Monday, January 31, 2022

A CALL IN THE NIGHT

 

What to make, then, of this lone bird calling out, long before the first glimmer of morning light? Maybe she has dreamed a human dream, I think, and woke in a terrible fright. Or maybe, like all of us, she just wanted to make sure that the world was still here. She hears the sound of her own voice echoing, one small proclamation among the silence of leaves and stars, her voice declaring only her own bird-ness. She feels the breeze, the air shifting imperceptibly around her song, feels the breath of something larger stirring in the dark.

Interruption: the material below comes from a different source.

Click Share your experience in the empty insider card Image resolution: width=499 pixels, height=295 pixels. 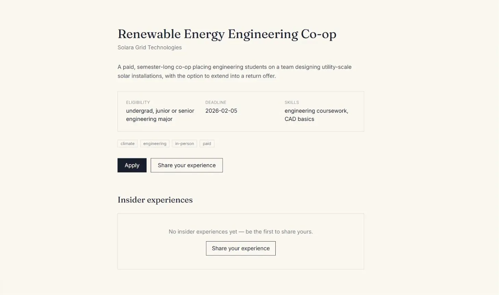tap(241, 248)
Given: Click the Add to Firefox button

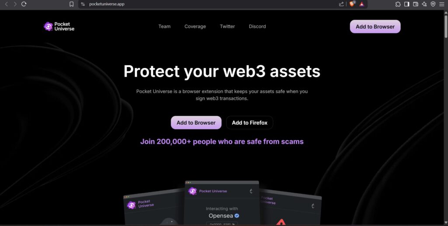Looking at the screenshot, I should [250, 123].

And she is at ease once again.

Friday, January 14, 2022

BROTHER SONG

 

Brother, have you at last earned
the peace and solitude
which somehow eluded you
on this side of the earth?
Perhaps you speak now in ways
I cannot hope to understand:
the repeating parentheses
of gently falling snow,
insistent pulse of a birch tapping
against the window glass,
sudden shock of a crow wing torn
and frozen to the sidewalk.
You, who saved up your words
like trinkets for a rainy day,
offer no reply but this,
the space you have shaped
in your former image.
Or perhaps your silence has
become your song at last,
the one you had been secretly
rehearsing all along.

Thursday, October 21, 2021

WHAT MY FATHER FOUND

 

My father says that he remembers nothing
after finding my grandmother, thrown as if by
force upon the kitchen floor, her blue eyes gone
blank as river stone, blood not red but black,
reaching as one hand did into the stillness of air,
the other held inward, as if cradling a book
which no one could have seen or deciphered.
He remembers the amber bottle of arsenic glinting
in sunlight, the maddening shouts of the crows,
the strange weight of his own breath hovering;
remembers walking slowly back to the car,
easing it up the gravel road to the Halverson's
to start up a game of afternoon baseball.
I cannot pretend to know his thinking in these
moments, or whether all thought simply fled.
Yet in my mind's eye I see him, unwashed jeans
dragging at the heel, the bill of his cap pulled low,
walking much the same as I did at that age,
hands in pockets, gazing vaguely at the ground.
I can see him kicking at the dirt, signaling,
his worn H&B bat suddenly connecting, startling
the barn swallows out of their secret chambers,
the thin, red stitching of the ball turning
and turning, fast upon itself, shooting past
the billowing tops of summer trees; and below,
the lengthening silhouette of that farm boy
running, running toward a fierce blinding light
where, for one imperceptible moment,
he somehow manages to all but disappear.

Saturday, September 4, 2021

THE NAMELESS BIRD

 

So often we mistake beauty for the light behind it.
We know better, but it's one of our favorite lies.
We long for clarity, seen through the lens of unreason.
Love itself walks between, where all hope lies.
I don't know how the geese find their way back every year,
or what causes two lovers to agree upon the same lie.
These winter crows don't care to know your name;
but they recognize friend from foe, and they never lie.
The bird in your heart doesn't understand that it's caged.
It sings when spoken to, sleeps where its shadow lies.
Death wins the final argument; we understand this.
But that doesn't make the songs we sang suddenly lies.
It's true, brother, that I should visit more often than I do;
but the grave is not where any of our memories lie.
It's no use asking me who is living and who has gone.
If you want the truth, let me begin with this lie.